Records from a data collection
•••••

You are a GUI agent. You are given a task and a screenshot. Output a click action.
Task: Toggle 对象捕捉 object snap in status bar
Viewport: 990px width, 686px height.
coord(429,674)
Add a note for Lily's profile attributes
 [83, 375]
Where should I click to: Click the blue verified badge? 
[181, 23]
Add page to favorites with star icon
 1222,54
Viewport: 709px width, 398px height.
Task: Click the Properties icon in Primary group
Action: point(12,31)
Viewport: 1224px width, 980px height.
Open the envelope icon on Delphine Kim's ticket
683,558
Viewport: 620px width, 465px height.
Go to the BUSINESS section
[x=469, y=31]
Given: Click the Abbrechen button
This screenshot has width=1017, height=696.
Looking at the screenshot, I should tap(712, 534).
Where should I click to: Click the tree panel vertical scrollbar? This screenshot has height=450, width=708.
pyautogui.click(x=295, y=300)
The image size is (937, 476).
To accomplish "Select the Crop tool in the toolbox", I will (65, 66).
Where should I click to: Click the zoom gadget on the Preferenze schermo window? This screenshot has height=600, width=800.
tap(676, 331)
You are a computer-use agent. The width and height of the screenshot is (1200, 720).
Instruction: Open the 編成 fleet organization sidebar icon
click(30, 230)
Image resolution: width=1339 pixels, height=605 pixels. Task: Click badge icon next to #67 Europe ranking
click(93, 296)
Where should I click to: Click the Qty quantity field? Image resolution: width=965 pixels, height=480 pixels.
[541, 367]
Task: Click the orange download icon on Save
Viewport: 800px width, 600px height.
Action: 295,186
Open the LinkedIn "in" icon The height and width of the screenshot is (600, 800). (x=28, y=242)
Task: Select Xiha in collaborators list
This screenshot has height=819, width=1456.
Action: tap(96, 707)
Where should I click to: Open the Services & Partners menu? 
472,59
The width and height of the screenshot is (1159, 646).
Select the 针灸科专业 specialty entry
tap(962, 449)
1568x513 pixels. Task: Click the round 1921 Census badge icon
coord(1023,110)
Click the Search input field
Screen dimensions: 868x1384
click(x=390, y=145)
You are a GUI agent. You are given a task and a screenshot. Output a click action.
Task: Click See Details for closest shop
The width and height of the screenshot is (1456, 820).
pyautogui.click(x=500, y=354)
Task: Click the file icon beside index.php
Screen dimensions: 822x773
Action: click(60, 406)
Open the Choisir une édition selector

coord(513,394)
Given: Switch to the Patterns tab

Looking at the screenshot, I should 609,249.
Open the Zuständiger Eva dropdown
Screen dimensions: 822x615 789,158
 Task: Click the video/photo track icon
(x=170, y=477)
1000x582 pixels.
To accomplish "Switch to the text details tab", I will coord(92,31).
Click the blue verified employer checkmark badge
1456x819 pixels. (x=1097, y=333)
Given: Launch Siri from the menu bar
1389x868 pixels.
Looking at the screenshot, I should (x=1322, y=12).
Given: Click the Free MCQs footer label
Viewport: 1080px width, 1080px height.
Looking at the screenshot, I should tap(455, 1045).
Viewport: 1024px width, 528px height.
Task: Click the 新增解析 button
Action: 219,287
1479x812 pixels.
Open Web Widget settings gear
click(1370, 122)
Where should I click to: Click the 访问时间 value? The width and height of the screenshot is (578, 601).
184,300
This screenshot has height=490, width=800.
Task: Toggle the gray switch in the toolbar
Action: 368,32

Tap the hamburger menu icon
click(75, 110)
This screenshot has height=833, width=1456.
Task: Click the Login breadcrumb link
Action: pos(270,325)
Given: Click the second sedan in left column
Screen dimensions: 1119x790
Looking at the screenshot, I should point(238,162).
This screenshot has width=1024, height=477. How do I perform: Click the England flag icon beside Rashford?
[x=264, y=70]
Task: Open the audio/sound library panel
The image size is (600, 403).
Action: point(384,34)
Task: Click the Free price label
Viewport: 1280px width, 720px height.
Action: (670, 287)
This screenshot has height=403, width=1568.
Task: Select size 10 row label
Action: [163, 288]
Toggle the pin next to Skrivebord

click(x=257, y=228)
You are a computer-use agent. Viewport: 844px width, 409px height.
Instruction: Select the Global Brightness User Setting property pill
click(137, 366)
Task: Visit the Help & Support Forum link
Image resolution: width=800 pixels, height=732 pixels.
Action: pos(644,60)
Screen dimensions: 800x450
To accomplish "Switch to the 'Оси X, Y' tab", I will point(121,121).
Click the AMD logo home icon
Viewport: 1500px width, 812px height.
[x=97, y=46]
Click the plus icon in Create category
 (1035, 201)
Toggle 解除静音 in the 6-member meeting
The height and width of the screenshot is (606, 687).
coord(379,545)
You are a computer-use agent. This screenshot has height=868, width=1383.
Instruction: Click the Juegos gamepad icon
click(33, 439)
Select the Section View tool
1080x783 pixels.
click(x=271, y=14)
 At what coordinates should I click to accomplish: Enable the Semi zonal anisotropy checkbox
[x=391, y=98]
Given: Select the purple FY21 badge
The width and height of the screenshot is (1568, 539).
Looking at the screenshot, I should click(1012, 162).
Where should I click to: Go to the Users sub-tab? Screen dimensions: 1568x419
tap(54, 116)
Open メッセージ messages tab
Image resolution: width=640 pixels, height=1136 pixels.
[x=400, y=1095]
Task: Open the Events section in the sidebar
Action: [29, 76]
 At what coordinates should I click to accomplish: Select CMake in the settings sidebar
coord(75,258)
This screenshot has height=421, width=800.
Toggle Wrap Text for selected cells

•••••

## Exercise goal:
Set down precisely the lines above between the line holding "Open Web Widget settings gear" and the line holding "Given: Click the second sedan in left column", inclusive, and nothing beyond them.

## Exercise result:
Open Web Widget settings gear
click(1370, 122)
Where should I click to: Click the 访问时间 value? The width and height of the screenshot is (578, 601).
184,300
This screenshot has height=490, width=800.
Task: Toggle the gray switch in the toolbar
Action: 368,32

Tap the hamburger menu icon
click(75, 110)
This screenshot has height=833, width=1456.
Task: Click the Login breadcrumb link
Action: pos(270,325)
Given: Click the second sedan in left column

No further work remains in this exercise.